Many people throughout the world have had their entire existence depend upon the decisions of external forces/powers. This is a tale as old as our world: the fate of many rests in the hands of the few. Enter: The General Allotment Act of 1887, otherwise known as The Dawes Act. 

Senator Henry Dawes of Massachusetts was the lead proponent of this piece of legislation, and of course, who it was named after. He held the belief, and wrote it into U.S. legislation, that the private ownership of property was a key component to civilization. In his words, the standards by which one could be considered civilized were to “wear civilized clothes, cultivate the ground, live in houses, ride in Studebaker wagons, send children to school, drink whiskey (and) own property.” 

The beginning of the Act states its intention as to “provide for the allotment of lands in severalty to Indians on the various reservations, and to extend the protection of the laws of the United States and the Territories over the Indians, and for other purposes.” 

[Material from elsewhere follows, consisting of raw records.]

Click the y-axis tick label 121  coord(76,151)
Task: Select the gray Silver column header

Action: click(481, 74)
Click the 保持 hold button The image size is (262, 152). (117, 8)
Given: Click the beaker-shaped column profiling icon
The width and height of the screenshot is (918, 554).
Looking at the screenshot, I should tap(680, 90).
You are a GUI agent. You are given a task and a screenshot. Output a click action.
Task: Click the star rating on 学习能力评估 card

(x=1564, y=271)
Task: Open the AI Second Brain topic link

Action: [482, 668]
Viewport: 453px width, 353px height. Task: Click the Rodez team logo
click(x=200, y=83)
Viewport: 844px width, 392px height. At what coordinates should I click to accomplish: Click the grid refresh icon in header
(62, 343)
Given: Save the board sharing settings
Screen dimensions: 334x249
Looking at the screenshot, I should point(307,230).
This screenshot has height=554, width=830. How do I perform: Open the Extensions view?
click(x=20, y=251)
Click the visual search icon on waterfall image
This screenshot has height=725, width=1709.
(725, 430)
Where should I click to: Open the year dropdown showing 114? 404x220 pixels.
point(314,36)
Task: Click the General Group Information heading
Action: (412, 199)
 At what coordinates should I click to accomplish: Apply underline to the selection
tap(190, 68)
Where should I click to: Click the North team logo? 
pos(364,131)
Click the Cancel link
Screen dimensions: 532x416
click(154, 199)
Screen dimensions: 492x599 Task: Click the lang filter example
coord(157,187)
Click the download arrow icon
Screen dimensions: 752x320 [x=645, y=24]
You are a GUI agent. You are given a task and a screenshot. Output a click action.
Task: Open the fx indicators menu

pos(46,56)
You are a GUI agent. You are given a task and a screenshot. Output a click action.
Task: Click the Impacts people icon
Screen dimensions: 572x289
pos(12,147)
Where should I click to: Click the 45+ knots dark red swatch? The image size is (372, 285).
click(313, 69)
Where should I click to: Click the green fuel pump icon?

Inherent in this first sentence is an arrogance of power and control. Who ever said that the land was anyone’s to give? The stipulation to these allotments? The denunciation and disavowing of one’s tribe. Only then could Native Americans whose ancestors had coexisted with the land for thousands of years be considered “citizens” of the country that had the history of its people in its soil. 

So how did the Dawes Act play out? The Act stated that the head of each family would receive 160 acres of tribal land, and each single person would receive 80 acres. The title to the land would be held by the federal government, as the self-imposed ‘trustee’ of the lands and all its resources. After 25 years, citizenship would be granted to those that complied with the Dawes Act.

The choice was an impossible one that basically reiterated the belief system held in mainstream White U.S. society, that Native Americans could join it, but could not beat it. Any unclaimed or “surplus” land became the property of the United States government, and was sold off to non-Native persons.

Citizenship is all-too-often weaponized by those wielding power, and used as a bargaining chip that is centered around exclusivity.

The creation/passage of the Dawes Act meant the erasure of cultural and social traditions and the destruction to tribal lands. It enabled the continued desecration of systems that had been in place amongst tribal nations for generations. And, it legitimized a belief system that sustains to today that the United States Government has a right (endowed to it by nothing and no one) to give and take as it pleases, and as is advantageous to no one but itself. 

“The earth is the mother of all people and all people should have equal rights upon it. You might as well expect the rivers to run backward as [expect] that any man … should be contented when penned up and denied liberty to go where he pleases.” – Nez Perce leader, Chief Joseph

 

Stay tuned for Day 17!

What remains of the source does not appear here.